La transmission d’une exploitation agricole

Malgré les dernières avancées de la loi du 23 juin 2006 concernant le règlement des successions, il reste toujours plus intéressant financièrement d’organiser à l’avance sa succession. Prévoir la transmission de son exploitation agricole fait partie intégrante de ce processus.

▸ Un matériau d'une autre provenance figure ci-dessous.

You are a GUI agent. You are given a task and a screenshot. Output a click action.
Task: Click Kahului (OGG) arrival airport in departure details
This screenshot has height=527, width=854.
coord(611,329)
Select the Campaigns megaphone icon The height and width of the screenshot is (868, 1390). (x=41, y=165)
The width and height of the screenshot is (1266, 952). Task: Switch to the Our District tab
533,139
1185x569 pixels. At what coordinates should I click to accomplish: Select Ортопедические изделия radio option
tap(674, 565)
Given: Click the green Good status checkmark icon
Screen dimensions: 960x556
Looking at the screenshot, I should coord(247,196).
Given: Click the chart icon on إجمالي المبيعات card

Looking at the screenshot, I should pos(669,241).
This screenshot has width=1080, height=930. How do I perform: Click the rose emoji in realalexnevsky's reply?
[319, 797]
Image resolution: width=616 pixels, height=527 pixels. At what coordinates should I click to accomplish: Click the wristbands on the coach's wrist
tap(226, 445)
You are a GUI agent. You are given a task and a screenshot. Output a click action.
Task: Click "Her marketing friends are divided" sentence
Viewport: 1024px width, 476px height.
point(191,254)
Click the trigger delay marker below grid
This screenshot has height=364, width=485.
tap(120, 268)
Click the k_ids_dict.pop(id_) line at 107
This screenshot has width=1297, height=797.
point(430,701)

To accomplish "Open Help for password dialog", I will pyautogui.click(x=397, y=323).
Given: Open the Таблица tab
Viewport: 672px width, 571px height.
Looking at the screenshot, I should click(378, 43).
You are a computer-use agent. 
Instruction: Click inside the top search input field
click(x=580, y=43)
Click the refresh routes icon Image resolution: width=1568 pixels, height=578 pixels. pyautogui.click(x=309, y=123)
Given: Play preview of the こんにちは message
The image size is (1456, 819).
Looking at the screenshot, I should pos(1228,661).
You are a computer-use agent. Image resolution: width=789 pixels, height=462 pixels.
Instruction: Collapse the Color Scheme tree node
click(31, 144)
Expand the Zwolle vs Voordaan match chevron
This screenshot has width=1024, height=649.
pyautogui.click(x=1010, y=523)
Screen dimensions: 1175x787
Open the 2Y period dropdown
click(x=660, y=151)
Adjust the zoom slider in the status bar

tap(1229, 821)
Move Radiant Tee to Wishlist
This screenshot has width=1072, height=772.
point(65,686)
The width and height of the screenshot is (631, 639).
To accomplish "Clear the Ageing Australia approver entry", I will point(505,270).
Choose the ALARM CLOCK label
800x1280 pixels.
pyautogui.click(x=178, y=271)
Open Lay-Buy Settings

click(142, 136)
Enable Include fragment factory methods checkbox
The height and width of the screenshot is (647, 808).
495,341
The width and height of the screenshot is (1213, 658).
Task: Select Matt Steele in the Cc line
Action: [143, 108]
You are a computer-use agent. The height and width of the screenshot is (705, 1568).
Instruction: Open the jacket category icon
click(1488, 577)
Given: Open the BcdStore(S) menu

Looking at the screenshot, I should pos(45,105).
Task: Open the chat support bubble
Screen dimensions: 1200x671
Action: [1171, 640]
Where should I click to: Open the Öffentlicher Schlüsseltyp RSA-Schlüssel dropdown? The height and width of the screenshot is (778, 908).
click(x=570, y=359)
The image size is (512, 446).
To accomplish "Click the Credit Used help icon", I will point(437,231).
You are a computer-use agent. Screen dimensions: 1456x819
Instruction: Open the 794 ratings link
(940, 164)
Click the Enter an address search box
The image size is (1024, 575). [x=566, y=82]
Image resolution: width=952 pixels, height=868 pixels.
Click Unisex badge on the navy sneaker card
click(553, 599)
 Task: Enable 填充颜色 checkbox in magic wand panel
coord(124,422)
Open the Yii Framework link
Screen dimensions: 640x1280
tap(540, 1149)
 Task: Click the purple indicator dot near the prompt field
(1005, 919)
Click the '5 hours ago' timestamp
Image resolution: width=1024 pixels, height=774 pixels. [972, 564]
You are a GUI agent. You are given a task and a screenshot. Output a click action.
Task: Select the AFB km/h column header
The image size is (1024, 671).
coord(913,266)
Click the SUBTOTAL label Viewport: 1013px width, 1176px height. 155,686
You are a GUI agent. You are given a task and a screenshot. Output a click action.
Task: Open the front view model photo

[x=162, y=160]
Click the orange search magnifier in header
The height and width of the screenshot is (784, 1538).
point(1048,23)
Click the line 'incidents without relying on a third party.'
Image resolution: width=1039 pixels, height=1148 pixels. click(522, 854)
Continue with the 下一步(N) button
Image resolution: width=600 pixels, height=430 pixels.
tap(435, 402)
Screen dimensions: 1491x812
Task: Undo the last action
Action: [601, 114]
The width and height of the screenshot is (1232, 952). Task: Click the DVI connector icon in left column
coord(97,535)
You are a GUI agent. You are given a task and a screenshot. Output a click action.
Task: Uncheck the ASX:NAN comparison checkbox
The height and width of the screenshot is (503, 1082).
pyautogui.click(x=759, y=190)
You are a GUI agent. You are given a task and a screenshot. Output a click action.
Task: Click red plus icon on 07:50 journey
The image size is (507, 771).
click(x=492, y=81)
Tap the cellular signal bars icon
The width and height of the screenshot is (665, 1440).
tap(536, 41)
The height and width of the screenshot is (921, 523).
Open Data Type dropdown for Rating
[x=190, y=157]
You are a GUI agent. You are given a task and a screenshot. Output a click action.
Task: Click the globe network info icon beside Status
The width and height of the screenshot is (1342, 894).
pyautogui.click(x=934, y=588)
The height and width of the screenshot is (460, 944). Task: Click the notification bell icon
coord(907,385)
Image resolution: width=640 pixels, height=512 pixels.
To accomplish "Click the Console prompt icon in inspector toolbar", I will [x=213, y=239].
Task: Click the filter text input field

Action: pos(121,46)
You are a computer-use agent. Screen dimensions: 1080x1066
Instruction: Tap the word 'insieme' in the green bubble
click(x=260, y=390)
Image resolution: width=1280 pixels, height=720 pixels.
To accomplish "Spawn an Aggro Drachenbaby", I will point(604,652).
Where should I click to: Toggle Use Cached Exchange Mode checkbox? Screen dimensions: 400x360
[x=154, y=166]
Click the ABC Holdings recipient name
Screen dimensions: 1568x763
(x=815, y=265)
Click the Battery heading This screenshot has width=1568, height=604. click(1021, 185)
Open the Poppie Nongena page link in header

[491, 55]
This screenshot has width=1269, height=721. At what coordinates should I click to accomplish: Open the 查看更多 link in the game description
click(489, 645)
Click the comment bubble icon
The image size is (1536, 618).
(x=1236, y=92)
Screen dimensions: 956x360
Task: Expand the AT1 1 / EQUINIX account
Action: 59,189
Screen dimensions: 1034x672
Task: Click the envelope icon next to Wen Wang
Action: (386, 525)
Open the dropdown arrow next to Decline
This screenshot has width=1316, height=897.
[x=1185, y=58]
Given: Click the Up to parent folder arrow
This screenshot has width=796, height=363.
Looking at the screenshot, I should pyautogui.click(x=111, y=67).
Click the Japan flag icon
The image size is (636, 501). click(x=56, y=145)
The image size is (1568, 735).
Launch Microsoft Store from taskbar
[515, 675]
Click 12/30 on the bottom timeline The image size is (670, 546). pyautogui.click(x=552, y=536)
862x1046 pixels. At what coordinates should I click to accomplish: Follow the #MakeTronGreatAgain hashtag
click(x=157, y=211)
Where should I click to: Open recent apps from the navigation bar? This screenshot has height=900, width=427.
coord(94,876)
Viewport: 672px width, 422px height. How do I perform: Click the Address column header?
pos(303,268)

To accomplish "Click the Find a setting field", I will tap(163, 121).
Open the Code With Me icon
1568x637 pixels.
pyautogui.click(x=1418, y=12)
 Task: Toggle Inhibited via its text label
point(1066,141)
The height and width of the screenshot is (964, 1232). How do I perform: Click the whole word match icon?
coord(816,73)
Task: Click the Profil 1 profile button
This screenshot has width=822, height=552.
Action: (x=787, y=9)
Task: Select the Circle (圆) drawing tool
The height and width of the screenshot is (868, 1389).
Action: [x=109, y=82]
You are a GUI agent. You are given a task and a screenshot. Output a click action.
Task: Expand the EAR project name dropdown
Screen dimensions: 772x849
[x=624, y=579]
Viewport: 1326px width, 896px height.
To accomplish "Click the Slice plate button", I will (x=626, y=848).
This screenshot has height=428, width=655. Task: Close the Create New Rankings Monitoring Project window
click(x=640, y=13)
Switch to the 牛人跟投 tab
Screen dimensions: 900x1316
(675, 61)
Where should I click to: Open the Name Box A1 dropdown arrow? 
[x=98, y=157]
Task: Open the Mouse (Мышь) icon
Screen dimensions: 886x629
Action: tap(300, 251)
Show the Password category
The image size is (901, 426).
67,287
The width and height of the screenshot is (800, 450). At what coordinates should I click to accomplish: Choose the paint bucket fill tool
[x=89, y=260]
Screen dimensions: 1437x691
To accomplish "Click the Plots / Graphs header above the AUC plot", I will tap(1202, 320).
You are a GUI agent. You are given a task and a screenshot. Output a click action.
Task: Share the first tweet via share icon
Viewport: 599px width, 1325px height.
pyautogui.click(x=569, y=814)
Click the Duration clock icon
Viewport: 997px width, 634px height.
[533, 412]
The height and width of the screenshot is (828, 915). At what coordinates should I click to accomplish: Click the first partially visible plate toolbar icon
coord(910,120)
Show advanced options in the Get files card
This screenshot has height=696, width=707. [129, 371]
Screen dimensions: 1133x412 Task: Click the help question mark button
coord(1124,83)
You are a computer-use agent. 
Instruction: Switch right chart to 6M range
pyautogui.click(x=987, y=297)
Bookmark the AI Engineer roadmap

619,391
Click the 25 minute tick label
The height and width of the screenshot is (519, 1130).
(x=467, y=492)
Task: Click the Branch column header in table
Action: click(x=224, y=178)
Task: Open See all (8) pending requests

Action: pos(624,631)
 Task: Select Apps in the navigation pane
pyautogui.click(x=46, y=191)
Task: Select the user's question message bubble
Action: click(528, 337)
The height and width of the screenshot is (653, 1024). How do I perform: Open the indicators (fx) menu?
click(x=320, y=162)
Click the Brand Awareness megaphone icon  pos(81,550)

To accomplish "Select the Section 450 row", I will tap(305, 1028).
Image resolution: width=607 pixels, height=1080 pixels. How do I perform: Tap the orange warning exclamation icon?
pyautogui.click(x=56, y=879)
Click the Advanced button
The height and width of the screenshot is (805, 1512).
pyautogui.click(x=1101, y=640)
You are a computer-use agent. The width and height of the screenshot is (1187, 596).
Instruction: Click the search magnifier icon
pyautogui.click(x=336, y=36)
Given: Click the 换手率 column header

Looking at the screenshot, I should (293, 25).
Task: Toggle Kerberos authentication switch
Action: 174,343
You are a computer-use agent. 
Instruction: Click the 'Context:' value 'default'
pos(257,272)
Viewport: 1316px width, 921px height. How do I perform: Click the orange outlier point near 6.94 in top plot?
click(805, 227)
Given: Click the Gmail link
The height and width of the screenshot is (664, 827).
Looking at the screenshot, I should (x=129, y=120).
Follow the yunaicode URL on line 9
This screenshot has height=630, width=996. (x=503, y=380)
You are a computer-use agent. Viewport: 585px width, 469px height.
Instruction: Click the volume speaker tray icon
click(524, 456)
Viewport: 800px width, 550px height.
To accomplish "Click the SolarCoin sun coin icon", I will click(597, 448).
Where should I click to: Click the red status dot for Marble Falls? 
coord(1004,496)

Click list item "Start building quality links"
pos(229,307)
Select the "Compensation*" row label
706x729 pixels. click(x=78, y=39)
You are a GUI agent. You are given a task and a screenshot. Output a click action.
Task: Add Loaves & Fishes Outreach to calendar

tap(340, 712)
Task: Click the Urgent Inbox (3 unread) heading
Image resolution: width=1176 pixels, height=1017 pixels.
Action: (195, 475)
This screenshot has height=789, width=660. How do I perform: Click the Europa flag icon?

Faire un bilan patrimonial

Afin de respecter l’équité dans la transmission de son patrimoine à ses enfants, il est préférable de faire, au préalable, un bilan patrimonial mesurant sa situation personnelle et professionnelle, et de choisir par la suite le moyen de transmission le plus adapté à son cas entre le testament, la donation ou le don manuel.

Pour ce qui est de l’évaluation de son exploitation, il est préférable de la réaliser, en toute objectivité, avec l’aide de votre centre de gestion ou de votre expert-comptable ou de votre conseiller du Crédit Agricole.


Préparer sa retraite

Avant d’adapter la composition de son patrimoine en fonction du niveau de revenu complémentaire à sa retraite désiré, il faut commencer par évaluer ses besoins financiers futurs et établir un budget prévisionnel. Pourquoi ne pas envisager le démembrement de propriété et conserver l’usufruit de tout ou partie de ses terres afin de bénéficier des revenus de leur location ?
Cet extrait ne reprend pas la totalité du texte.